Species of amphibian

Chalcorana eschatia is a species of "true frog" in the family Ranidae. It is known from southern Thailand, but is likely to be more widespread. It was split off from Chalcorana chalconota (then Rana chalconota) by Robert Inger and colleagues in 2009, along with a number of other species in so-called "Rana chalconota group". The specific name eschatia, derived from the Greek word for "outskirt", refers to distribution of this species being at the edge of the geographical range of the group.

==Description==
Chalcorana eschatia are moderate-sized frogs: adult males measure 31–40 mm and females 43–57 mm in snout–vent length. Body is slender and legs are long. The snout is obtusely pointed, but rounded in profile. The tympanum is distinct, slightly larger in males than in females. The outer fingers have large discs; no webbing is present but the middle fingers have sin folds. The toe tips have discs that are smaller than the fingers ones. The webbing between the toes is extensive. Dorsal skin is granular. Preserved specimens are dark brown dorsally and on the sides; no black spots are present. The venter is whitish or cream-colored, sometimes with round dark spots on the throat. Crossbars on the hind limbs are lacking.
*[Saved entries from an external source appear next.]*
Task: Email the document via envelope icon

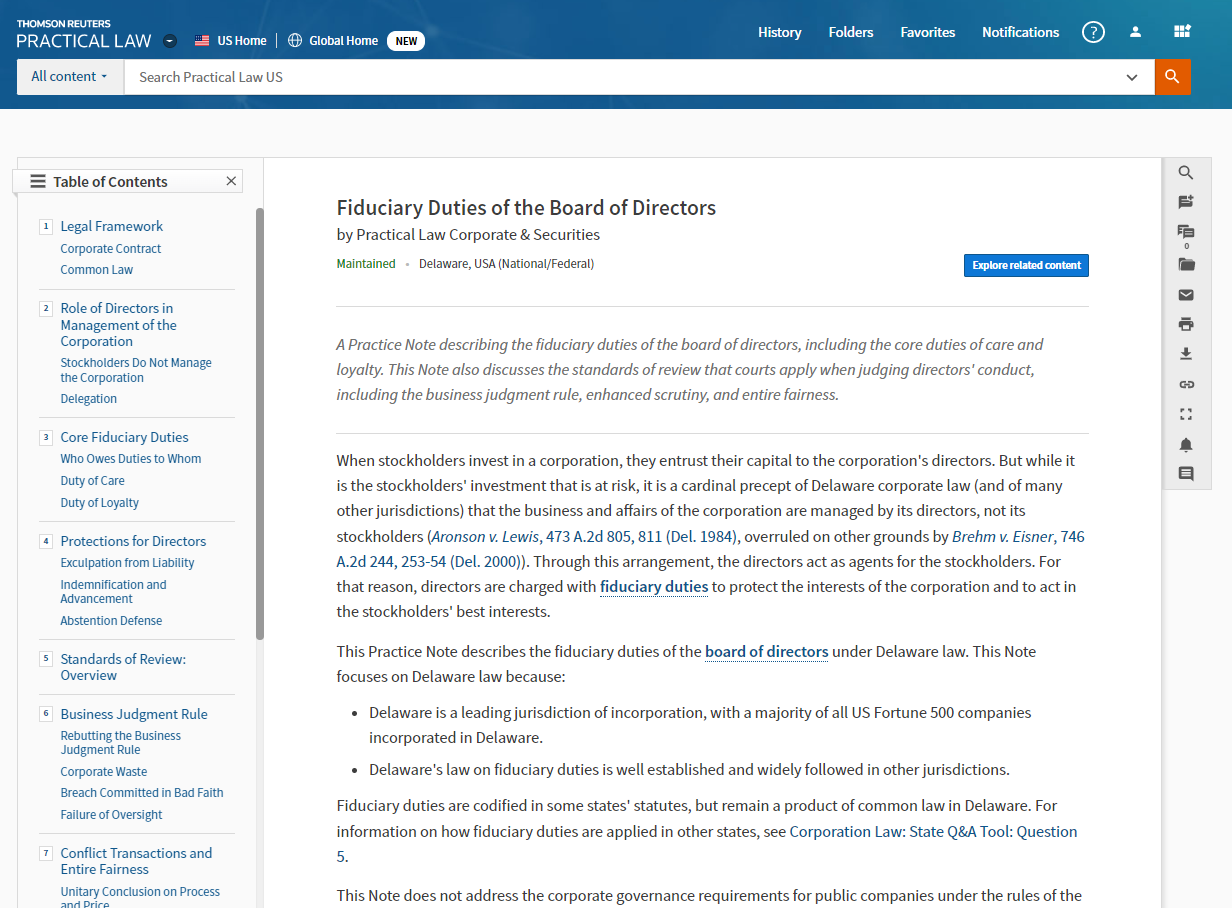Action: 1186,294
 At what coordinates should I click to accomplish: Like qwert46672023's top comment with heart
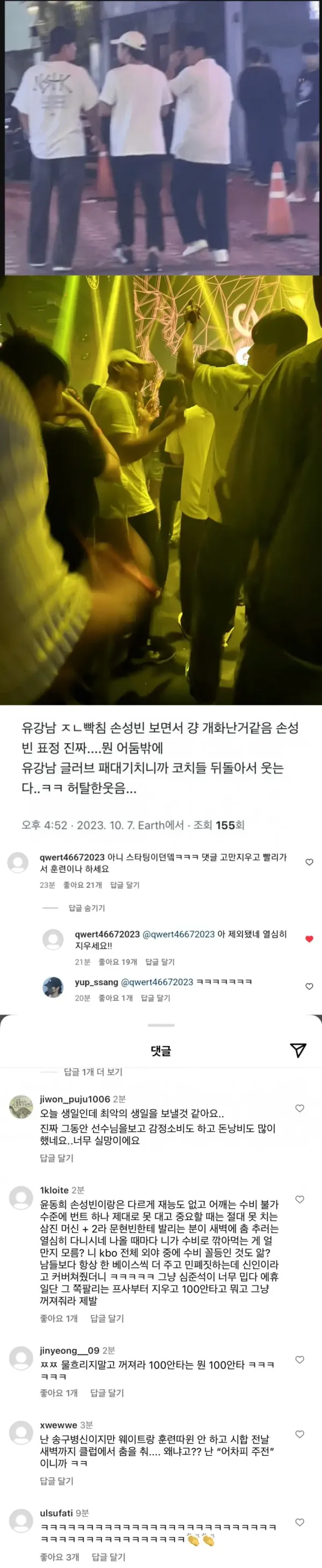click(309, 863)

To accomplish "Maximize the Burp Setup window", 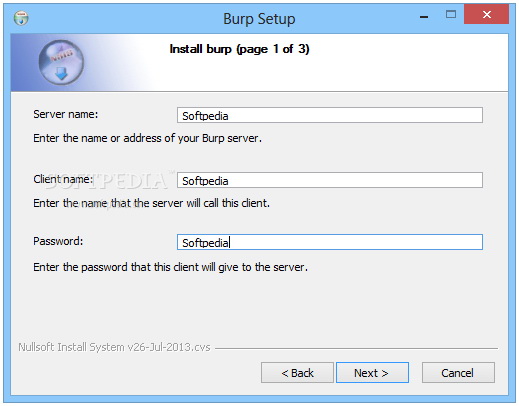I will [x=451, y=14].
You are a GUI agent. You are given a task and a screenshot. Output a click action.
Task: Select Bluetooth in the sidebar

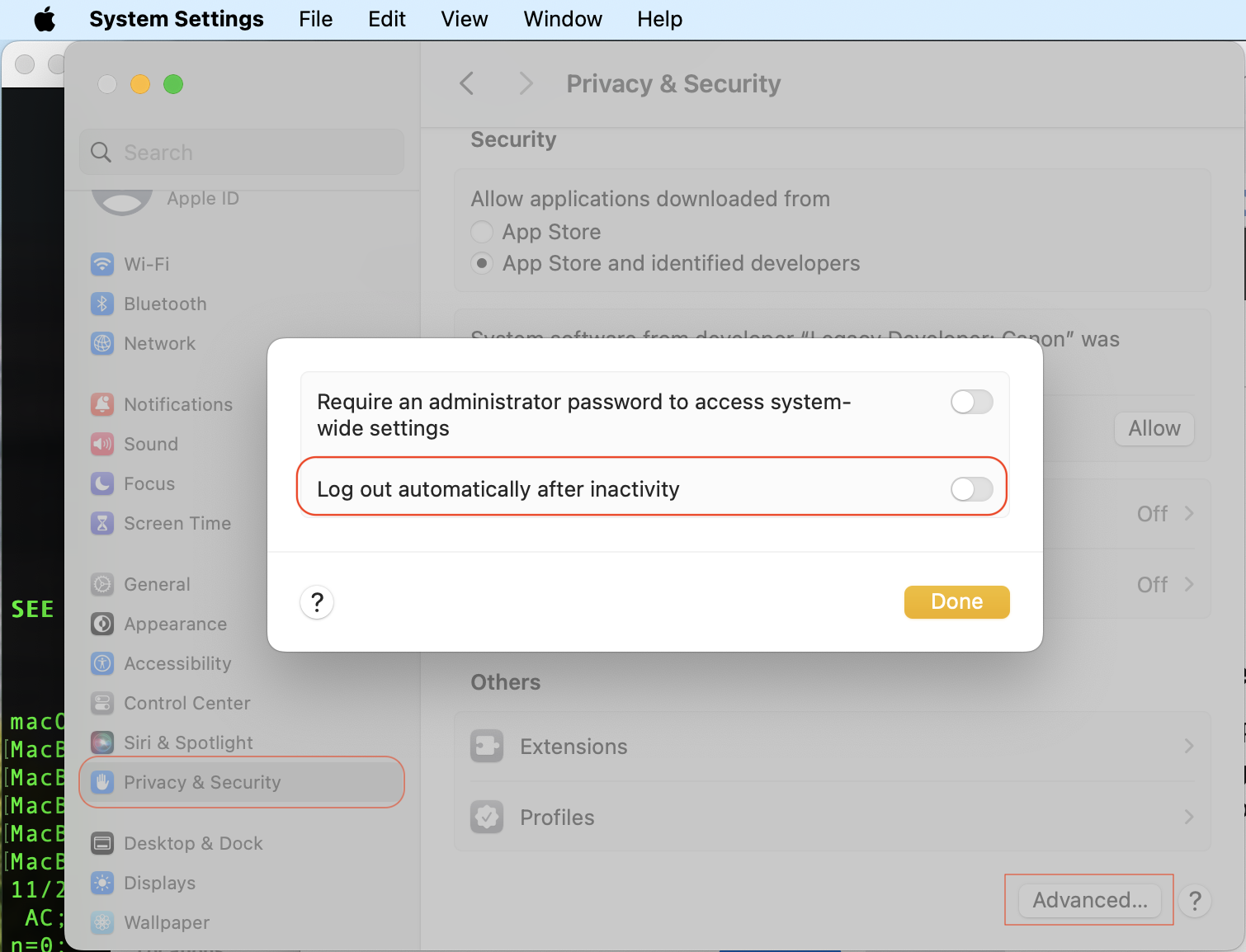click(x=165, y=304)
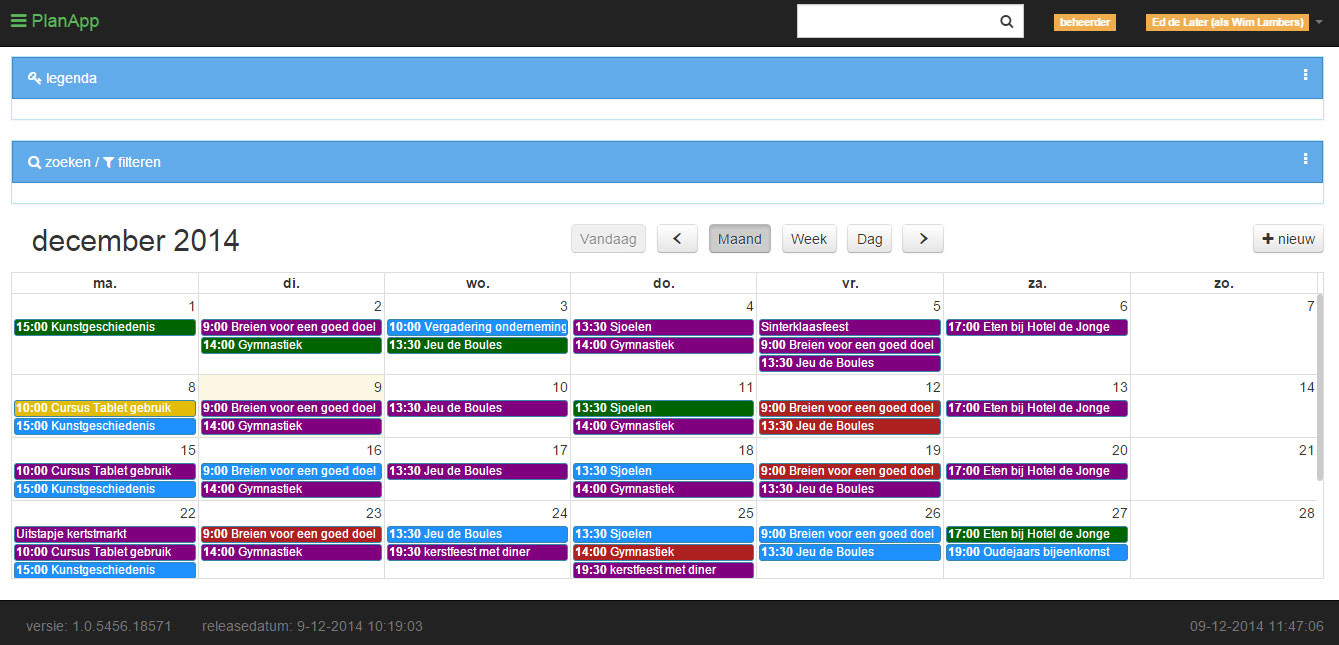Click the filter funnel icon in filteren header
The width and height of the screenshot is (1339, 645).
point(108,162)
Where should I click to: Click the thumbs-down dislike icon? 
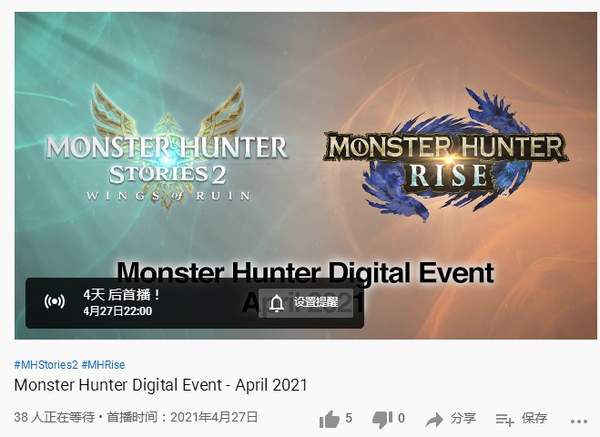382,420
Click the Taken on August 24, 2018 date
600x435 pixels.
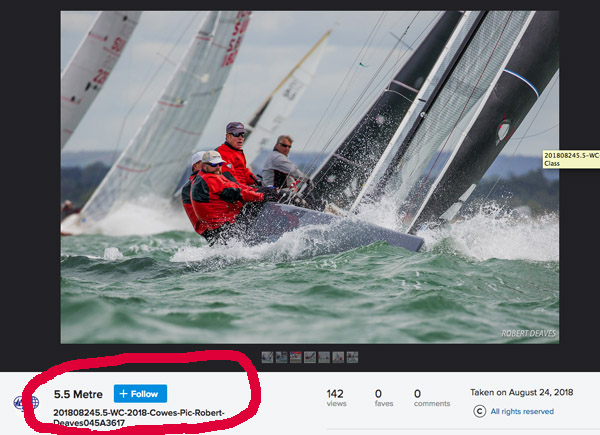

==Habitat and conservation==
No specific ecological information accompanied the species description, but it was noted that this species (along other related species) appears to be restricted to perhumid forests.

As of early 2019, this species has not been assessed for the IUCN Red List of Threatened Species. The entire type series was collected in a number of national parks: Ngao Falls National Park (the type locality), Khao Luang National Park, Khao Phanom Bencha National Park, Khao Sok National Park, and Kaeng Krung National Park.